27 Eylül 2011 Salı

Oysa Hayat,Bir Gecede Binbir Bilmece


Bir dilek tutsam,kendim için hiçbir şey istemezdim.Bir başkasının hatrına muhtaç,sohbeti baldan,gönlü tabiatın en yeşiline layık insanlar için dilerdim.Hayatta kaybedeceğimiz ya da kazanabileceğimiz hiçbir şey yok bence.Hayat,hoyrat bir dağın tepesinden filizlenip,dağın eteklerine güneşin izinde kendini bırakan bir pınar gibi gelip geçiyor.Hem de gözlerimiz kapalı iken.Bu kadar dinginse ve gerçekten beyaz yerine renksiz bir şeyse hayat,ben böyle yaşamak istiyorum.

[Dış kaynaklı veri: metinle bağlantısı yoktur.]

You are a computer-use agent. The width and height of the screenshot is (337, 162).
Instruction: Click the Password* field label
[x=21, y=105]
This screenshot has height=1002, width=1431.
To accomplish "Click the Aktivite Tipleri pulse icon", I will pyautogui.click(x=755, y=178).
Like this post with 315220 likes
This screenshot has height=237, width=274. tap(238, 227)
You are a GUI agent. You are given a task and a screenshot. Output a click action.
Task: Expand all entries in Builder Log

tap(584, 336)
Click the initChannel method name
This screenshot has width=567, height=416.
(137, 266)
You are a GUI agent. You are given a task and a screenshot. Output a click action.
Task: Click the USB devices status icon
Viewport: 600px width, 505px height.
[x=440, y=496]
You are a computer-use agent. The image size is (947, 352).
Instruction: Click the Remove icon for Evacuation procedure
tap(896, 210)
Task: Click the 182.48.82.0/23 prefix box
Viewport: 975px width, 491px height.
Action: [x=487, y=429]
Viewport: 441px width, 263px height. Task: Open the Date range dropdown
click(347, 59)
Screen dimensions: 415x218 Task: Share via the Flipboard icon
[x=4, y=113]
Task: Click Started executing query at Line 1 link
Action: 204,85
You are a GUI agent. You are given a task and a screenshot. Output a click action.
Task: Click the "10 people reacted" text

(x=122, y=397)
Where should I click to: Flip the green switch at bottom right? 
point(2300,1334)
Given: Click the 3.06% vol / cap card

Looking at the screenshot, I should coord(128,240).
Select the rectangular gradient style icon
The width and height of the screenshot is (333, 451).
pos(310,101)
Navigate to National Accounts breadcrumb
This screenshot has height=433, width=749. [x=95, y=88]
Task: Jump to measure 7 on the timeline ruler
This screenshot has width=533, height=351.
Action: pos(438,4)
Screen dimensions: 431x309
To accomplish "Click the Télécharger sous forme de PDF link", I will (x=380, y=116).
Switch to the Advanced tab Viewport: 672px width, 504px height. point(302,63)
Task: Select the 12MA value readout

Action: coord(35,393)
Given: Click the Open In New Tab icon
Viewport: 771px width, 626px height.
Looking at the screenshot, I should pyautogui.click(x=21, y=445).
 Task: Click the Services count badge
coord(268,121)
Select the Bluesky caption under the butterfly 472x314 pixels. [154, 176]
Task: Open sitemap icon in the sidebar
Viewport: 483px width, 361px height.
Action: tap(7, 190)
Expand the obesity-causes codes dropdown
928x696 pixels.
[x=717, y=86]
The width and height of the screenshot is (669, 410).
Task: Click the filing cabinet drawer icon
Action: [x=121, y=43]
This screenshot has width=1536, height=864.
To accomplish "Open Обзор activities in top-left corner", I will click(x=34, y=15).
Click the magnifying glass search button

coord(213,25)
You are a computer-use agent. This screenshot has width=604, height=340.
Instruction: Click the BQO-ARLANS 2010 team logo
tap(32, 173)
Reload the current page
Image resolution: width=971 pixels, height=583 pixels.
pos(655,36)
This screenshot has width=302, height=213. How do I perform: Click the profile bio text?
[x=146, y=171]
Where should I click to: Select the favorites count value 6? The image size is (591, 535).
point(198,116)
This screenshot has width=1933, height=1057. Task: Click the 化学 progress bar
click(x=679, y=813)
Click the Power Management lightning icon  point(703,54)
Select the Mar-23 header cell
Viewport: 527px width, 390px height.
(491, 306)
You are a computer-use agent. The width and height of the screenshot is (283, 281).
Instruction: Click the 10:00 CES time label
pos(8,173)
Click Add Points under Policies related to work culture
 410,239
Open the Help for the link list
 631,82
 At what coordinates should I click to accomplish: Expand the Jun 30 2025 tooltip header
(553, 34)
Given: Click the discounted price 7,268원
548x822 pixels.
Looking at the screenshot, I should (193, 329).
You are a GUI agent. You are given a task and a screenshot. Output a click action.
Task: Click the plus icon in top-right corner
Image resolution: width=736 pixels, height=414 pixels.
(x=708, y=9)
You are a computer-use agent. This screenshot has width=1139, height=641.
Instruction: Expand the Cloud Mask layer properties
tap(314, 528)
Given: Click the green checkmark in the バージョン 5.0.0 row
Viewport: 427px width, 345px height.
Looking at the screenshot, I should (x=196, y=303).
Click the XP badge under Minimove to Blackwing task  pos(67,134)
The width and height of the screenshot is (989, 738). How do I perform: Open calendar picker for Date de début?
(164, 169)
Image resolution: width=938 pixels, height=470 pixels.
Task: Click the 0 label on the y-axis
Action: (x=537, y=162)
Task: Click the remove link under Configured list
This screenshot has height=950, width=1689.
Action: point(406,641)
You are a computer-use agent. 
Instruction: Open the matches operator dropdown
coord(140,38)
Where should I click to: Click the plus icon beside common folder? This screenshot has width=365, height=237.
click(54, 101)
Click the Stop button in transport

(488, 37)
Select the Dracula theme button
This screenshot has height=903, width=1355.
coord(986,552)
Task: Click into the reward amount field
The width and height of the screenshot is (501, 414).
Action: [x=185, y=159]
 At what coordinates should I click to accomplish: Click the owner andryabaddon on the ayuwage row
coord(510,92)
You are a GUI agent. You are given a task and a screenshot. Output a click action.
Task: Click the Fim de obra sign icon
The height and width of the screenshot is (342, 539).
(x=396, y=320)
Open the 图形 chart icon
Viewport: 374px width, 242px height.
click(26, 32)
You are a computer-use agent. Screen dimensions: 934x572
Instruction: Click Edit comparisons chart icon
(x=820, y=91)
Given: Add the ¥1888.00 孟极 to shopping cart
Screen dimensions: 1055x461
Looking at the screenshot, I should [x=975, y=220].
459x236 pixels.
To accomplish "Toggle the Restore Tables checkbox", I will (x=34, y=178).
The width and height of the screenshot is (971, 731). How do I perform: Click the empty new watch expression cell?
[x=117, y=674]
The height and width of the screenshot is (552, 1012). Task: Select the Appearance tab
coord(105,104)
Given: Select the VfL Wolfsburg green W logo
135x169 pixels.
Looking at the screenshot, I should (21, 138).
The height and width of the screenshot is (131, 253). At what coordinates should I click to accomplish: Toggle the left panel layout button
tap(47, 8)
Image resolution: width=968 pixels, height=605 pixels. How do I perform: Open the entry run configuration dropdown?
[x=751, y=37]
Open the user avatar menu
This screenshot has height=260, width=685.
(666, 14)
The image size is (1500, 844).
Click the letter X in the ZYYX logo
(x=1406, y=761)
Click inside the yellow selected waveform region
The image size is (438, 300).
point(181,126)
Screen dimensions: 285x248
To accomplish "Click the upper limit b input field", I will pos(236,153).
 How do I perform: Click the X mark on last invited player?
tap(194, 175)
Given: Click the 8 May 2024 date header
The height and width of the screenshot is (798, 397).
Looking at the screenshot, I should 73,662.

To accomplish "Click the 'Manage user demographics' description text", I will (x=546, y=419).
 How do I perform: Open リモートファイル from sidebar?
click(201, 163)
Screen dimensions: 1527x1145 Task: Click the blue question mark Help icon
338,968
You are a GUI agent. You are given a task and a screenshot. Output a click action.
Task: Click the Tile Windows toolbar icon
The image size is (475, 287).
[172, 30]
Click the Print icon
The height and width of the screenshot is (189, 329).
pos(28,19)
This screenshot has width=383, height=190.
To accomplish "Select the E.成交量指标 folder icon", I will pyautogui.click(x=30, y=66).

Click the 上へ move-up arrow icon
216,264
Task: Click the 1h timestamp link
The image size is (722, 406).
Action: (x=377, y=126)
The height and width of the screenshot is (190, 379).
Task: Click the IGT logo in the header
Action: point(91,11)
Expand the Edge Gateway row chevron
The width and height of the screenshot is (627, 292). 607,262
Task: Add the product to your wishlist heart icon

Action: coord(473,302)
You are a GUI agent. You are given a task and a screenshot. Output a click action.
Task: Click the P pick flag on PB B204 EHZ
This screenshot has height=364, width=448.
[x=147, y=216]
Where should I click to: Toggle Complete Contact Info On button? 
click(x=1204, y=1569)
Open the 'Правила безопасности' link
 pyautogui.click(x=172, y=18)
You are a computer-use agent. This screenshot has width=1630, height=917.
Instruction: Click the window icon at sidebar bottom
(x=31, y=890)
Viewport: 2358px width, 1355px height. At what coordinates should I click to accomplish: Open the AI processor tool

Okul vaktine kadar,Üsküdar sahilinin hemen yanındaki bir kütüphanede kitap okuyorum ve saatlerce kendimi dinliyorum orada.Bugün de oraya gidicem ve uzak diyarlardaki bir arkadaşıma mektup yazıcam.Belki de buraların kalabalığından kaçmanın en güzel yolu,bir kütüphaneye saklanıp kendi başıma Jane Austen okumak.Ve yazmak elbette.

İstanbul'a geldiğimden beri görmek istediğim bir yer var.Yedi Numara'nın çekildiği tarihi ev elbette.Sanırım Kandilli'de imiş.Can atıyorum orayı görmek için.Geçen gün uzun bir mail attım Engin Alkan'a.Acaba cevap verir mi ümidiyle merakta kalsam da hemen ertesi gün cevap attı bana ve bir kez daha saygı duydum kendisine.Çok mutlu etti beni.

Oysa hayat içinde yürümeyi bilene.
Oysa hayat,bir gecede binbir bilmece.